なおも言い返す俺に、ウィローは首を傾げた。


「いいじゃないですか。あなたがちょっといい思いしてる間に、私たちが情報を探っておきますから」


「えぇ?きみも乗り気なのか?」


「ええ。あ、嬢もなにか知ってるかもしれませんね。ヤるだけじゃなくて、そっちも仕事しといてください」


お、恐ろしい。この少女たちの貞操観念は、タガが外れているらしい。いや、この場合、染まり切れていない俺のほうが異端なのか……

俺は最後の救いを求めて、スーをみやった。


「うぅぅ~……」


スーは顔を耳まで真っ赤にして、もじもじしていた。
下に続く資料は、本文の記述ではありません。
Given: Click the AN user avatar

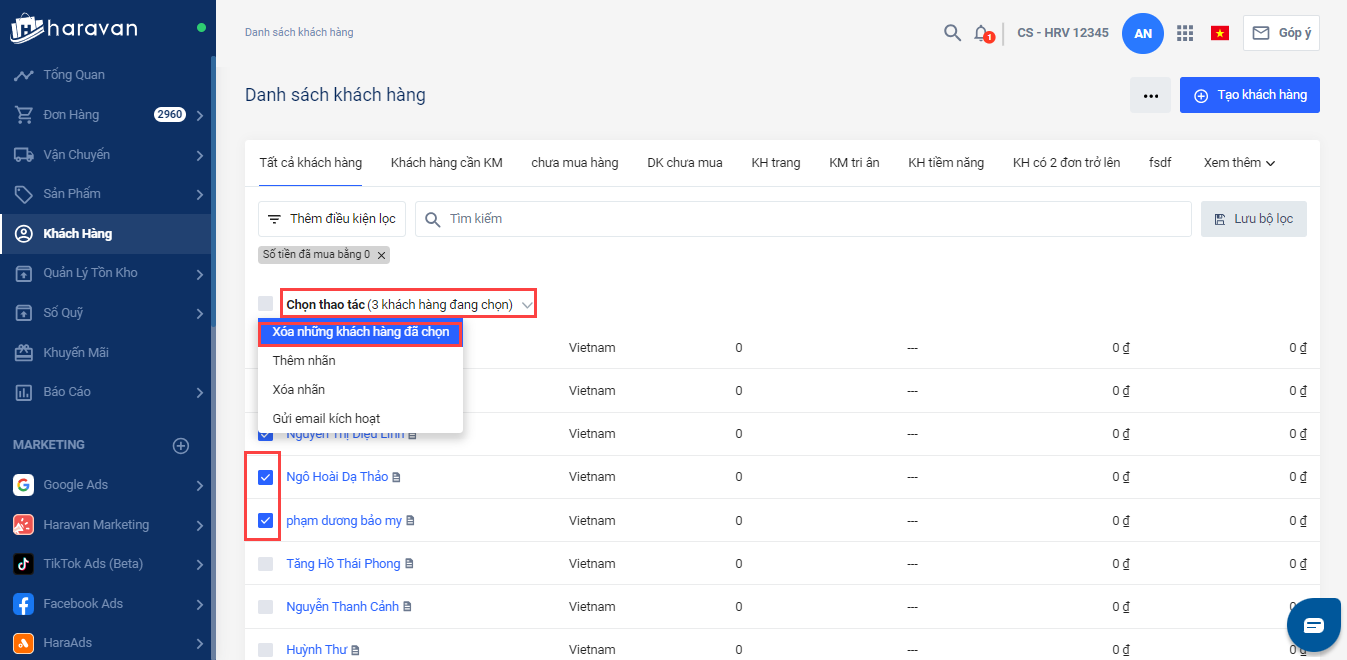Looking at the screenshot, I should click(1143, 33).
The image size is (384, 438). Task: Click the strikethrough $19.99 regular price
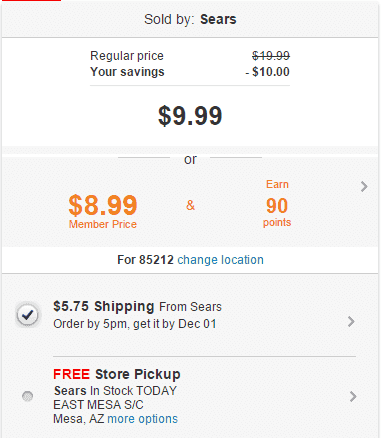[x=271, y=56]
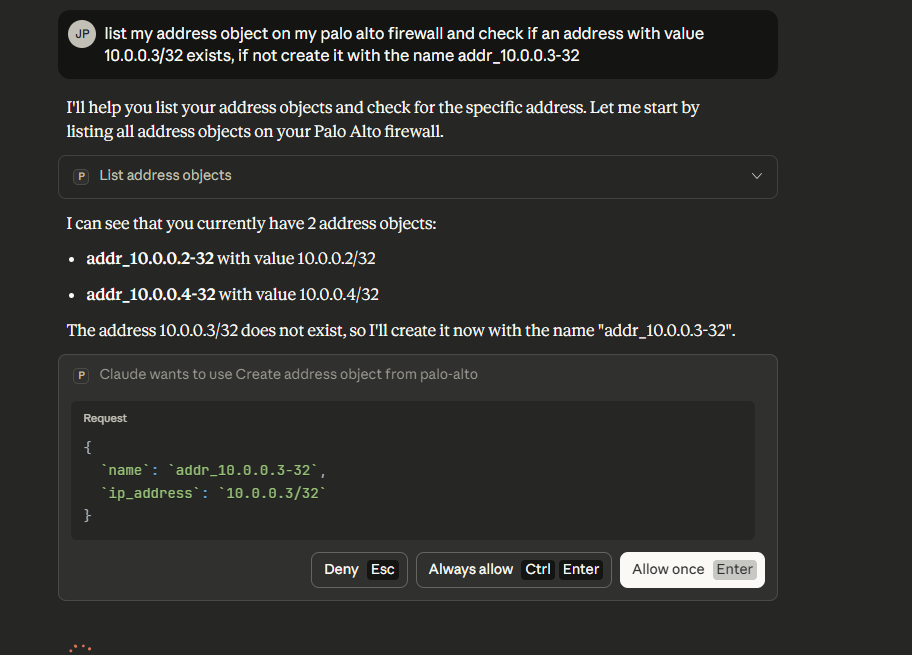Deny the Create address object request
The height and width of the screenshot is (655, 912).
coord(341,569)
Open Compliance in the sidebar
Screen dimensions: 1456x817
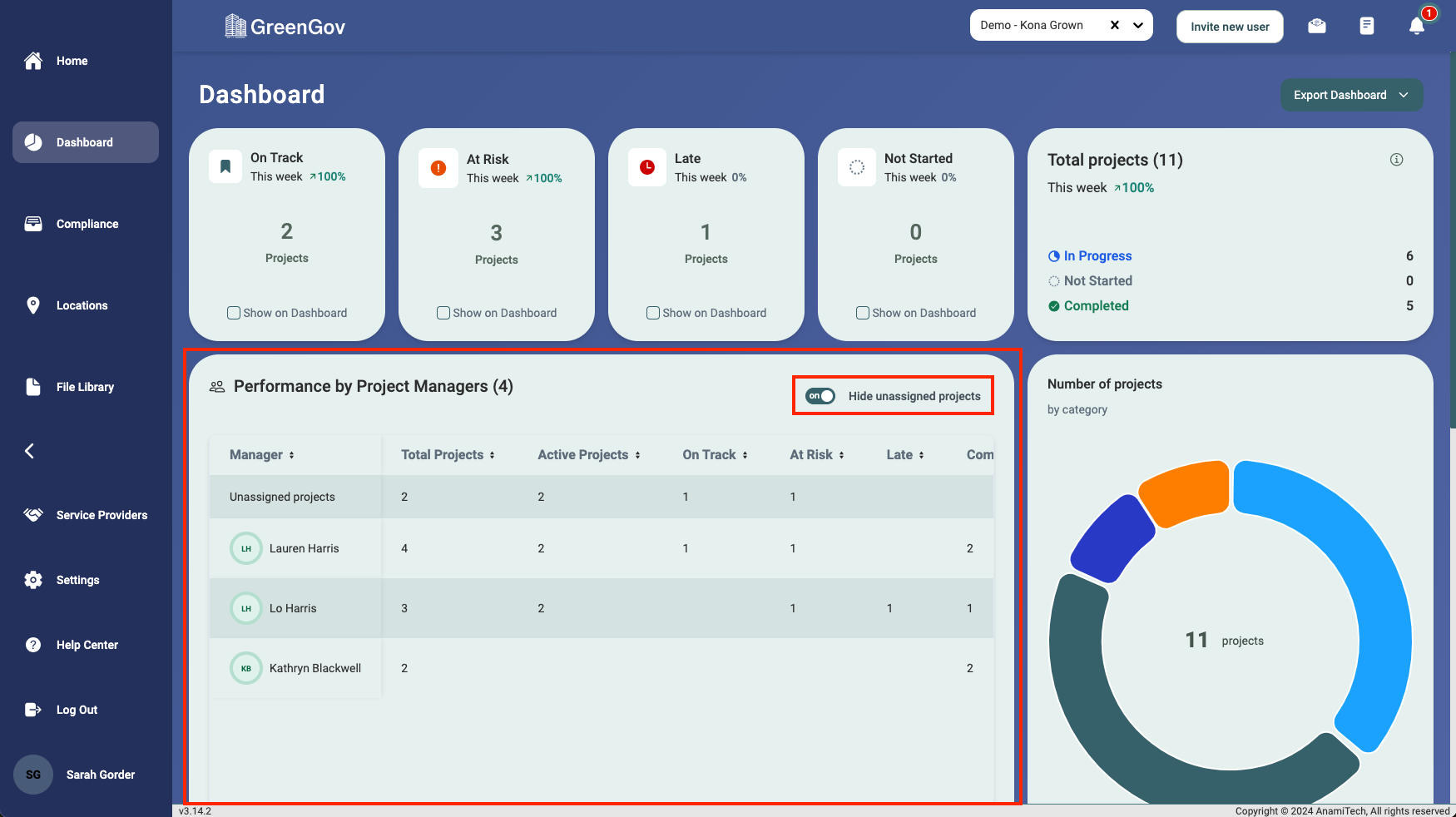[87, 224]
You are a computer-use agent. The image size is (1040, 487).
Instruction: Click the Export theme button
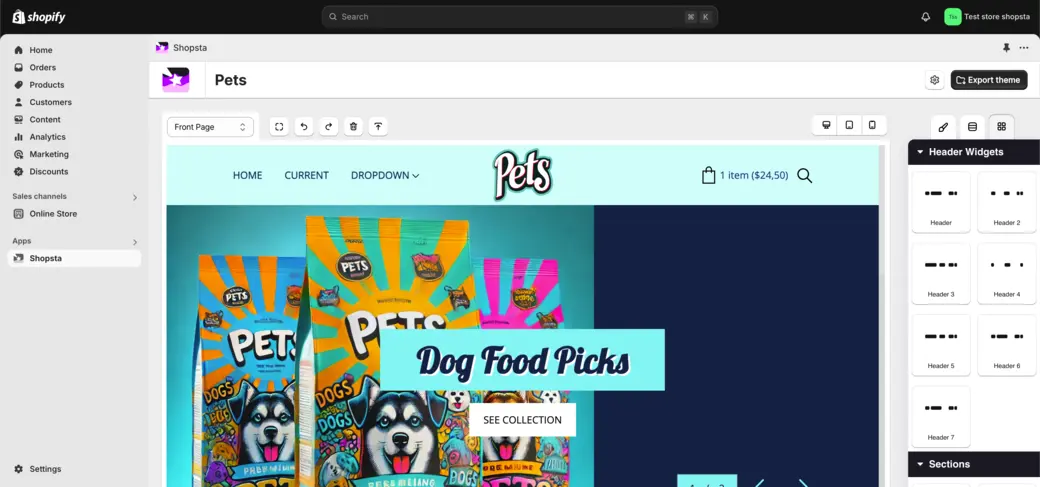(x=988, y=80)
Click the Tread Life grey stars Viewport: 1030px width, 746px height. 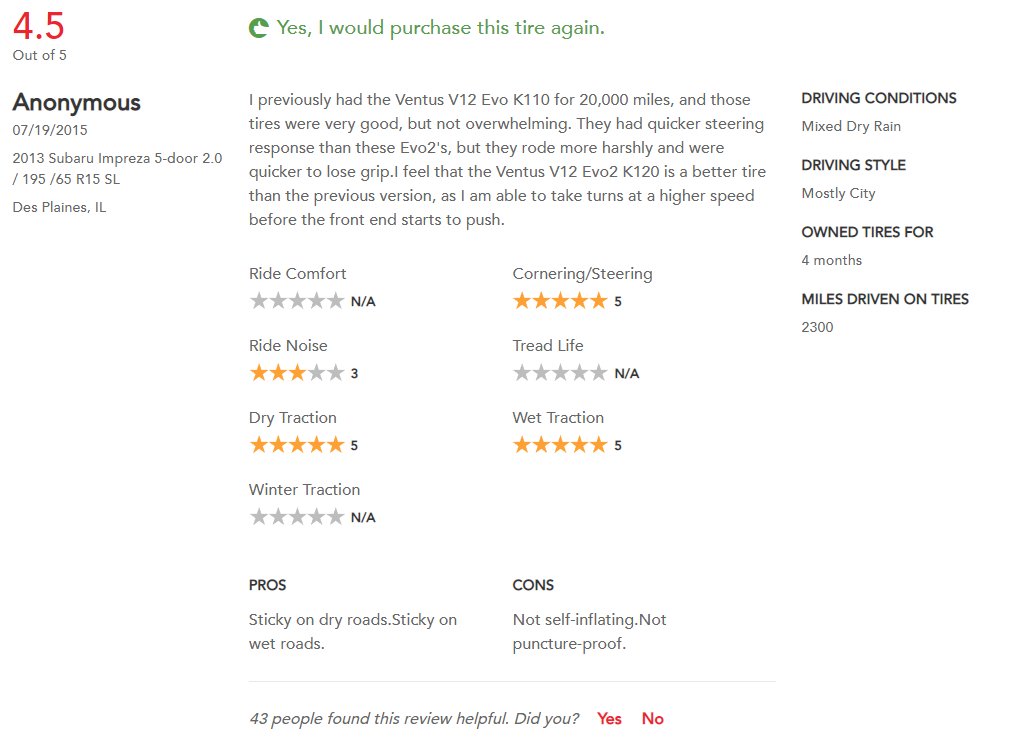pos(560,373)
視線は壁のほうへ向けているが、どうしても気になるのか、ときおりチラチラとこちらをうかがっている。


「っ!」


ばっちり、俺と目があった。スーは慌てて、顔をそっぽに向けてしまった。


(きみだけだ!まともなのは!)


俺は彼女が、地上に最後に残った、一輪の花に思えた……


「……おい、早いとこ決めてくれねぇか。やるのか、やらねぇのか」


「あ、はい。やります」


あ。

しまった、バカなことを考えていて上の空だった。


「よし、男一名だな。どうせ長居はしないから、ショートでいいな」


男は帳簿のようなノートに、てきぱきと書き込んでいく。終わるや否や、俺の背中をぐいぐい押し始めた。


「わわ、ちょっと……」


「あ、そうだ。ユキ!」


押し出される俺に、キリーが背後から声をかける。


「自分のやり方は、自分で決めるんだよ!じゃ、頑張ってね!」


キリーが言い終えるかどうかというところで、俺は廊下へと放り出された。


「向かって右、二番目の部屋だ。それじゃ、ごゆっくり」


それだけ言うと、男はさっさと元の部屋に戻ってしまった。目の前には、タイル張りの廊下がひえびえと続いている。


「自分のやり方、ねぇ……」


キリーのあれは、どういう意味だったのだろう。単なる助言なのか。まさか、プレイに関してどうこうってんじゃないだろうな。


「ええい、ここまで来たら腹をくくろう。なるようになれだ」


俺は薄暗い廊下をずんずん歩き出した。一つ目の扉を通り過ぎ、次の扉で立ち止まる。俺は深呼吸を一つすると、思い切ってドアノブをひねった。